JAKARTA - Pergerakan bursa saham Asia pada perdagangan Kamis, 31 Juli 2025, menunjukkan penurunan yang cukup signifikan. Tekanan datang dari rilis data aktivitas ekonomi China yang lebih lemah dari perkiraan, ditambah kejatuhan harga komoditas tembaga yang turut menyeret pasar regional.
Indeks MSCI Asia Pasifik di luar Jepang turun 0,7 persen, dengan penurunan tertinggi terjadi pada bursa Hong Kong dan China. Data Purchasing Managers’ Index (PMI) resmi mencerminkan perlambatan aktivitas ekonomi di China sepanjang Juli, memperkuat kekhawatiran pelaku pasar tentang perlambatan pertumbuhan ekonomi negara tersebut.
Meski begitu, indeks regional ini masih berada dalam tren positif untuk kenaikan bulanan keempat secara berturut-turut pada Juli, menandakan sentimen jangka menengah yang relatif optimistis.
Sementara itu, nilai tukar yen Jepang menguat 0,6 persen menjadi 148,62 terhadap dolar AS setelah Bank of Japan (BOJ) memutuskan untuk mempertahankan suku bunga jangka pendek di level 0,5 persen. Kenaikan yen ini dipandang sebagai respons pasar terhadap revisi proyeksi inflasi BOJ yang naik, membuka peluang kenaikan suku bunga pada akhir tahun.
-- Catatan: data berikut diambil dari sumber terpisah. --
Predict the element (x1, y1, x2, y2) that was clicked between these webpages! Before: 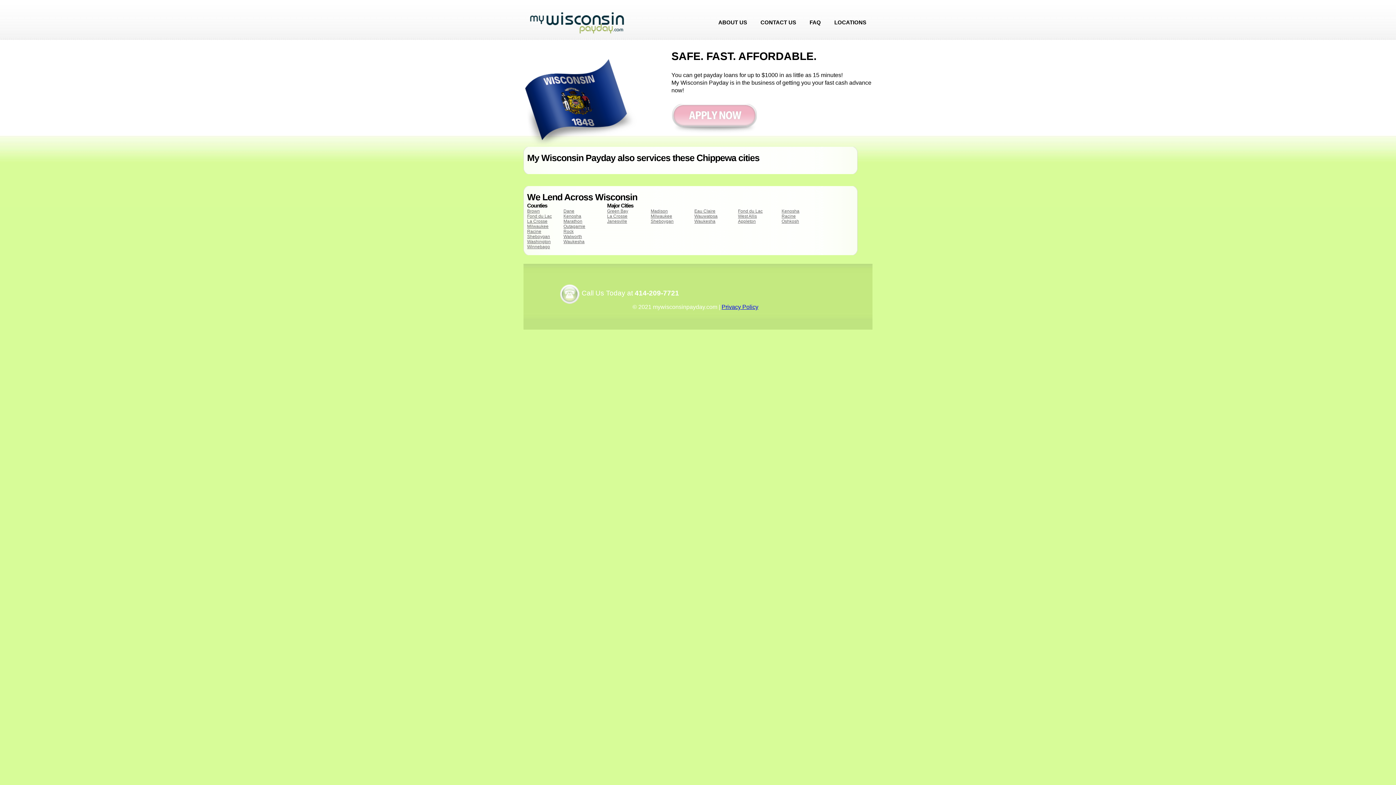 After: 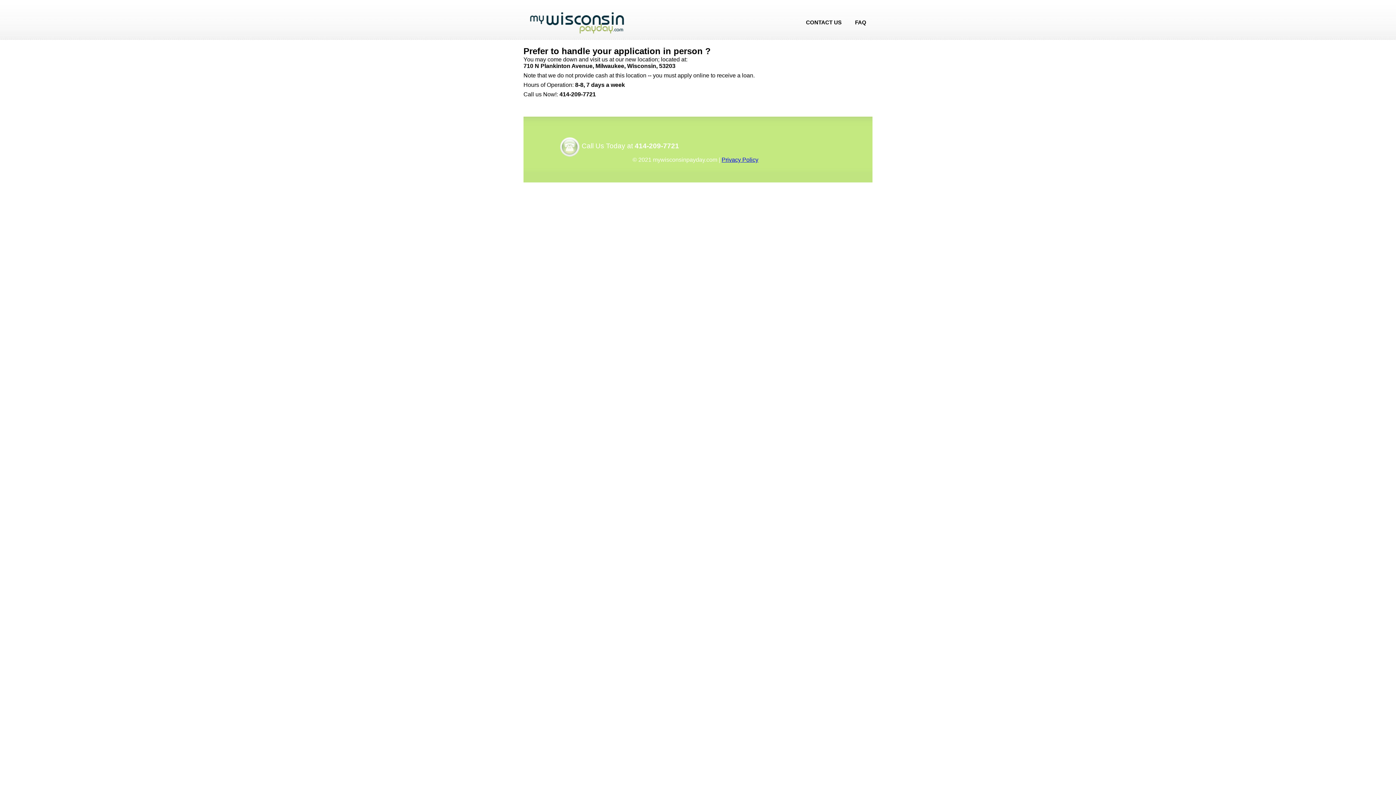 Action: bbox: (828, 16, 872, 29) label: LOCATIONS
Berbeda dengan tren regional, saham-saham Jepang justru mencatat penguatan tipis sebesar 0,9 persen, meskipun keputusan BOJ tidak mengubah arah pasar secara signifikan.
Sentimen Global Campur Aduk, Trump dan The Fed Jadi Fokus
Selain data China dan pergerakan harga komoditas, pasar global juga dipengaruhi oleh sejumlah sentimen besar dalam 24 jam terakhir. Di antaranya adalah kesepakatan dagang baru antara Amerika Serikat dan Korea Selatan, keputusan Federal Reserve (The Fed) mempertahankan suku bunga, serta laporan keuangan positif dari perusahaan teknologi besar.
Futures indeks Nasdaq melonjak 1,2 persen setelah Microsoft dan Meta Platforms mengumumkan kinerja yang melebihi ekspektasi, terutama berkat divisi cloud computing dan iklan berbasis AI. Sementara futures S&P 500 naik 0,8 persen, dan indeks dolar AS tetap bertahan di dekat level tertinggi dua bulan terakhir.
Analis Tony Sycamore dari IG Sydney menyatakan, “Pendapatan Microsoft dan Meta benar-benar mengesankan, terutama dari divisi cloud computing dan periklanan berbasis AI,” yang menjadi faktor pendorong pasar teknologi.
The Fed dalam pertemuan terbaru memilih untuk mempertahankan suku bunga, dengan dua suara yang berbeda dari pembuat kebijakan, suatu fenomena yang jarang terjadi dalam tiga dekade terakhir. Meskipun pertumbuhan Produk Domestik Bruto (PDB) AS kuartal II lebih tinggi dari ekspektasi, detailnya menunjukkan perlambatan tenaga ekonomi akibat ketidakpastian kebijakan dagang proteksionis Presiden Donald Trump.
Ketua The Fed, Jerome Powell, juga memperingatkan pasar agar tidak terlalu berharap penurunan suku bunga dalam waktu dekat, sehingga memunculkan sentimen hati-hati di kalangan investor.
Kebijakan tarif Trump kembali menjadi sorotan setelah pengumuman rencana pemberlakuan tarif impor baru. Trump mengumumkan tarif 15 persen untuk impor dari Korea Selatan dengan imbal balik investasi yang menjanjikan. Won Korea Selatan menguat 0,3 persen terhadap dolar AS setelah pengumuman tersebut.
Namun, ancaman tarif 25 persen terhadap barang impor dari India masih menjadi negosiasi yang belum selesai. Sementara itu, tarif 50 persen atas pipa dan kabel tembaga membuat harga tembaga berjangka turun hingga 19 persen, meskipun bahan baku utama seperti bijih dan katoda tidak terkena dampak.
Di tengah volatilitas pasar komoditas, harga minyak global relatif stabil. Kontrak Brent untuk pengiriman September hanya turun tipis 0,19 persen ke US$ 73,10 per barel, sedangkan WTI untuk pengiriman bulan yang sama bertahan di US$ 70,01 per barel.
Penurunan bursa Asia yang dipicu oleh data ekonomi China dan ketidakpastian kebijakan tarif dari AS menandakan tantangan pasar yang masih perlu diwaspadai investor dalam jangka pendek. Namun, penguatan saham teknologi dan sinyal dari Bank of Japan menunjukkan bahwa pasar juga masih menyimpan peluang positif untuk beberapa sektor.